President George W. Bush announced in early January his support for restoring food stamp benefits to immigrants. Advocates for immigrants, cheered by Bush's action, say they will also push for restoration of other benefits like Medicaid and child health insurance.

Child Support
There are signs that at least modest changes will be made in the law, to allow former welfare recipients to receive a larger share of child support payments from absent fathers. President Bush's 2003 budget proposal would give states the option of passing through up to $100 per month in such payments directly to families. Under current law, the state and federal governments usually retain all of a father's child-support payments while mothers are on welfare and about half the payments after mothers leave welfare.

Some would like to require states to pass through the payments, and in higher amounts than $100 per month. "We'd like to see child support go to the mother, whether the mother is on welfare or not," says Joan Entmacher, vice-president of the National Women's Law Center in Washington, D.C., a women's rights group.

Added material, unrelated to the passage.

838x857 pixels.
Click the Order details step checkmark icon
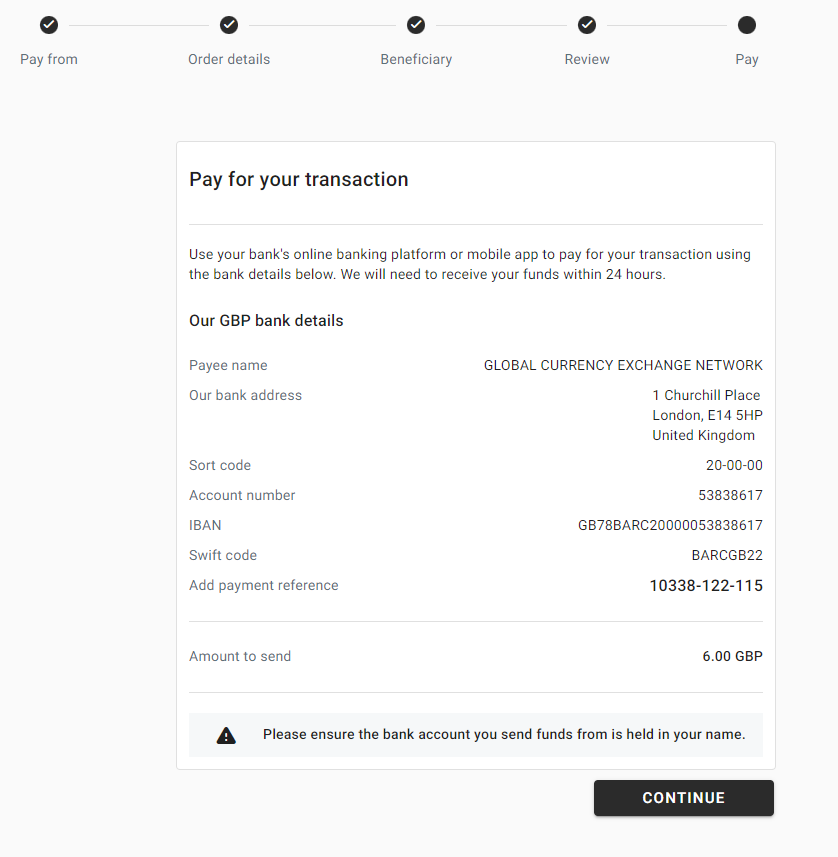[228, 25]
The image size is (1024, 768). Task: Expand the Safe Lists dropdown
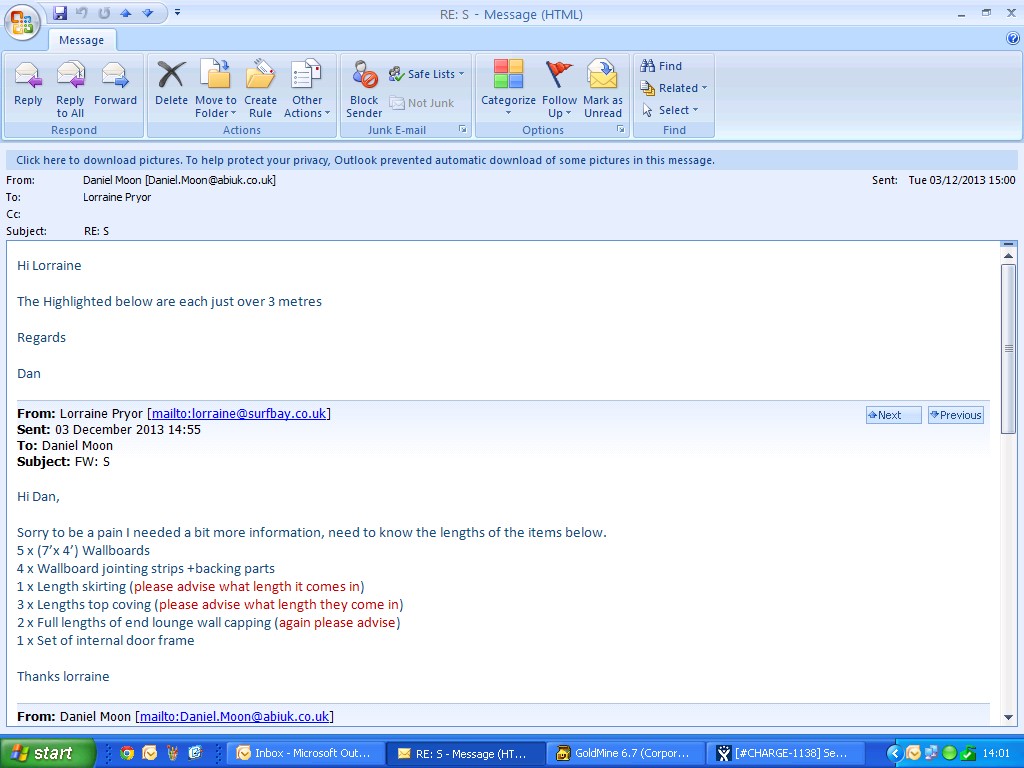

But the states oppose making a mandatory program, because some state governments depend on those funds to run their child support collection and disbursement systems, according to NGA's Odegard. "Some state [child support collection] systems are in jeopardy of falling apart" under a mandate, she says. Other states retain child support funds to support their overall welfare system.

Marriage
Promoting marriage and reducing out-of-wedlock pregnancies were among the key goals of the 1996 law. The state of West Virginia adds a $100 marriage incentive to the monthly welfare benefit of any family that includes a legally married man and woman living together.

It's likely that participants in the reauthorization debate will continue the sometimes fierce discussion over whether and how federal government policies should be crafted to affect people's decisions to marry or not. But it's less clear that any consensus will emerge. Many liberals agree that, all else being equal, two-parent families are better for children. However, they argue that we don't have much information about how to promote that particular outcome through policy.